**Task goal**
Filter this material down to the lines that hold "value", copying each one.

**Data provided**
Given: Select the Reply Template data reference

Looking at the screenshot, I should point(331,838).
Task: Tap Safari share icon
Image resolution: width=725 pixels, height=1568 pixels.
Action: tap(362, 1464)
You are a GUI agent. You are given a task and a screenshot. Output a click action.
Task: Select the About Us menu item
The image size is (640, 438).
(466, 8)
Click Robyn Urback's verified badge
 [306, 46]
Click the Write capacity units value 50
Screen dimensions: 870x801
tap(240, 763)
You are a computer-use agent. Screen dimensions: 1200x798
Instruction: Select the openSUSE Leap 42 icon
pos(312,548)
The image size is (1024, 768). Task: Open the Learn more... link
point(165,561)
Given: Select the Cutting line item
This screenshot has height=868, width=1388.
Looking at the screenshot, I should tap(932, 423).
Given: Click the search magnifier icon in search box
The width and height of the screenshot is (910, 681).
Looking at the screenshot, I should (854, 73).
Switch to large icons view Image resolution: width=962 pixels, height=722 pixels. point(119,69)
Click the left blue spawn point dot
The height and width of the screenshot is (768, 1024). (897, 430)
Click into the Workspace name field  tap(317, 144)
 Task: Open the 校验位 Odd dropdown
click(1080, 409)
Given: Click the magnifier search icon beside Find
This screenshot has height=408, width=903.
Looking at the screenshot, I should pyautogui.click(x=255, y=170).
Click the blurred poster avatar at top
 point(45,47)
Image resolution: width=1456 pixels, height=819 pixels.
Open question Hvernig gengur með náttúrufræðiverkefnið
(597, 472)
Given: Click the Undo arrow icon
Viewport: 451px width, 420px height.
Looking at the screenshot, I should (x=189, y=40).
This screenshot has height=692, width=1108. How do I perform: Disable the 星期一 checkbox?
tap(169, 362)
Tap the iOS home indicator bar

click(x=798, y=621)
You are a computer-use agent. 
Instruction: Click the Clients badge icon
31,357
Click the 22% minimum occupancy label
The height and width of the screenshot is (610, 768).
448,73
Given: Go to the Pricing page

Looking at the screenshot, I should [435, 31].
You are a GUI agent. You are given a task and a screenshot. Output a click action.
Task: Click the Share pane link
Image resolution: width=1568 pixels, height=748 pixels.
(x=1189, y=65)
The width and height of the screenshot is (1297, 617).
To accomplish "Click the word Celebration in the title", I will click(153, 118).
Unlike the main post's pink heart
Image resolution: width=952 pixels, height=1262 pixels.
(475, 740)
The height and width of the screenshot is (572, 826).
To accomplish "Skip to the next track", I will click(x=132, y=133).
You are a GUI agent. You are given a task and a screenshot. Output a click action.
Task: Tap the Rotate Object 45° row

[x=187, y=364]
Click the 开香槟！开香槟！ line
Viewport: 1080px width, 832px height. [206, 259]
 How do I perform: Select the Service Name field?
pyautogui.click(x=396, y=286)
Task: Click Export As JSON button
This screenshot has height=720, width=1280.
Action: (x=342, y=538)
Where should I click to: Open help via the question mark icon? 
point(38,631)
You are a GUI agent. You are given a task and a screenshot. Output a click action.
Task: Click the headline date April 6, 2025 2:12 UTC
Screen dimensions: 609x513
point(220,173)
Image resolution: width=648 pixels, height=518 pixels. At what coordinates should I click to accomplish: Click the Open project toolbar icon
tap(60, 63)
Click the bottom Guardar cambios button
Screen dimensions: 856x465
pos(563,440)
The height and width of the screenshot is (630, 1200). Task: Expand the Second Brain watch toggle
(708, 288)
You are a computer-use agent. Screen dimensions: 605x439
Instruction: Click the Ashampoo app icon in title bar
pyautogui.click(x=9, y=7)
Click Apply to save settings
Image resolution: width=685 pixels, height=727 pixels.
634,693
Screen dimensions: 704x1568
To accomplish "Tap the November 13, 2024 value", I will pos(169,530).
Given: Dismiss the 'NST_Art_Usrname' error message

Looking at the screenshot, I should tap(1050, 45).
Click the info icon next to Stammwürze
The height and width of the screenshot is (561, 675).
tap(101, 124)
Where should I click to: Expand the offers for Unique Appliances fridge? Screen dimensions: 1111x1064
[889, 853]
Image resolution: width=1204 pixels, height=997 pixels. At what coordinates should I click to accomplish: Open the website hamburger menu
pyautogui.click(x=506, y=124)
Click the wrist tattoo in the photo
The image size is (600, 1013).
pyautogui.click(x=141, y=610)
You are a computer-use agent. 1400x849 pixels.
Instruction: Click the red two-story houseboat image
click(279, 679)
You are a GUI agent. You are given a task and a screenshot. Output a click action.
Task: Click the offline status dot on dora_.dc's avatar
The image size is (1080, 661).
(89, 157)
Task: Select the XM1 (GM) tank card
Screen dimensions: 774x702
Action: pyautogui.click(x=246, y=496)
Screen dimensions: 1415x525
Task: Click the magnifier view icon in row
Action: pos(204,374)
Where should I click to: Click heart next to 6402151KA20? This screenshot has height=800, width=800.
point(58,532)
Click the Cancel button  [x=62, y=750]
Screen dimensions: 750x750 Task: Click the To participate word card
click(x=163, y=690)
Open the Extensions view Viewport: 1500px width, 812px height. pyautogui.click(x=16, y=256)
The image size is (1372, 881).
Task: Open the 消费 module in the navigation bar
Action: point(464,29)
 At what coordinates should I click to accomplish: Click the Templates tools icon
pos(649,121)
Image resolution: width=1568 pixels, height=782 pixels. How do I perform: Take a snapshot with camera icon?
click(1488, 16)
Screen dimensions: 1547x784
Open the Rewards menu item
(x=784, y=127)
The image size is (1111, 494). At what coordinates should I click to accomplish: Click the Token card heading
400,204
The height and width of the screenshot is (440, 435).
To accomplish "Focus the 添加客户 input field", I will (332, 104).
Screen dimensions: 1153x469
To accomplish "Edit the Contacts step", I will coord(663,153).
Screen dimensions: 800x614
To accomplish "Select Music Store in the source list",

**Finished exercise**
Click the Write capacity units value 50
To accomplish "Tap the November 13, 2024 value", I will pos(169,530).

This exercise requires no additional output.